Abstract
Aim: This study aimed to develop an m6A-related gene signature for predicting the prognosis of clear cell renal cell carcinoma (ccRCC) patients and explore its value in predicting the immunotherapy response.
Methods: In total, 530 ccRCC patients with gene expression data in the TCGA cohort were included and classified into the training (n = 371) and validation (n = 159) sets. Differential expression analyses of 23 m6A regulators between survivors and non-survivors were performed. Subsequently, an m6A-related gene signature was developed via LASSO Cox regression. All patients were categorized into two groups of m6A subtypes, i.e., low or high m6A score group. The Kaplan-Meier survival curves and Tumor Immune Dysfunction and Exclusion (TIDE) scores of the two m6A subtype groups were compared to measure the gene signature’s predictive value in prognosis and potential immunotherapy response, respectively.

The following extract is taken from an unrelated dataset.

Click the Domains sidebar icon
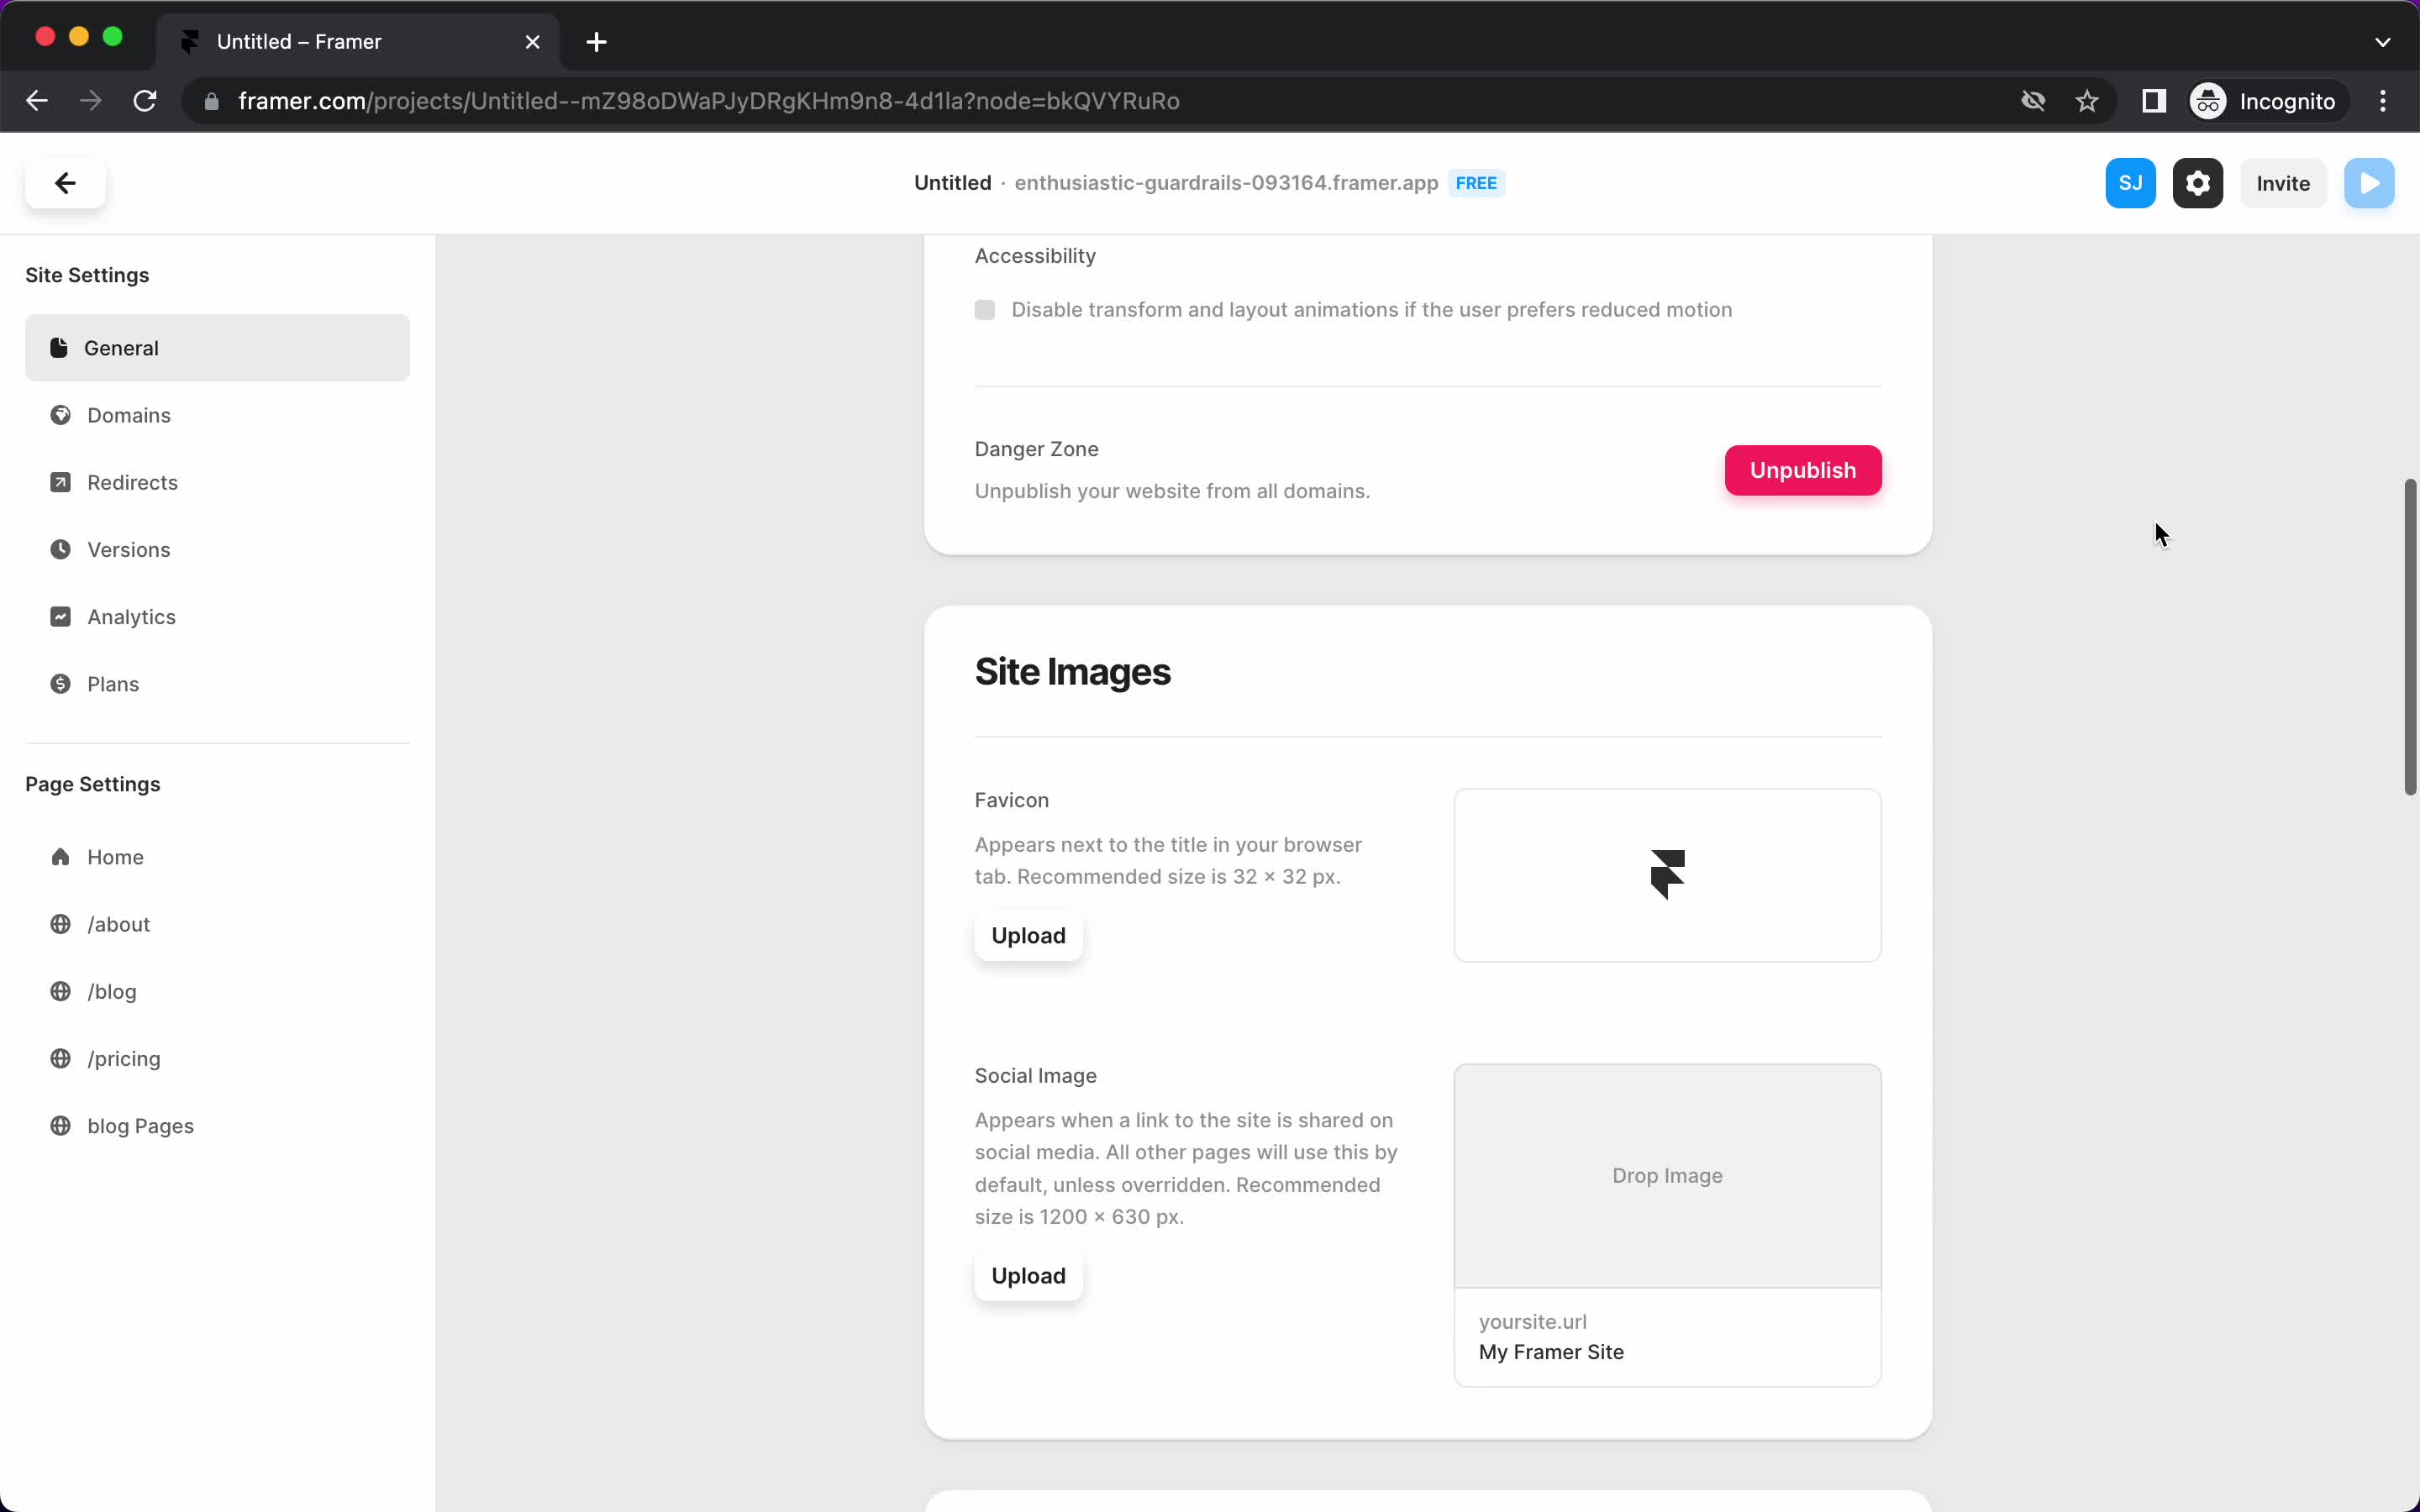Image resolution: width=2420 pixels, height=1512 pixels. click(59, 415)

Results : Eighteen m6A regulators were significantly differentially expressed between the survivors and non-survivors, and were also related to overall survival (OS). A gene signature containing five selected m6A methylation regulators (KIAA1429 , METTL14 , IGF2BP2 , IGF2BP3 , and SRSF2 ) was developed and showed favorable discrimination in the training (C-index 0.708) and validation (C-index 0.689) sets. Patients with low m6A scores had significantly better OS and lower TIDE scores than those with high m6A scores. Moreover, a robust MRI-based radiomic signature was developed to noninvasively predict the m6A subtype for each patient.
Conclusion : We demonstrated the prognostic value of five m6A regulators and constructed a gene signature for prognosis and immunotherapy response prediction among ccRCC patients. In addition, a radiomic signature was developed for noninvasive prediction of the m6A subtype. These findings may promote precision medicine and provide novel insights into the regulation of tumor immune microenvironment.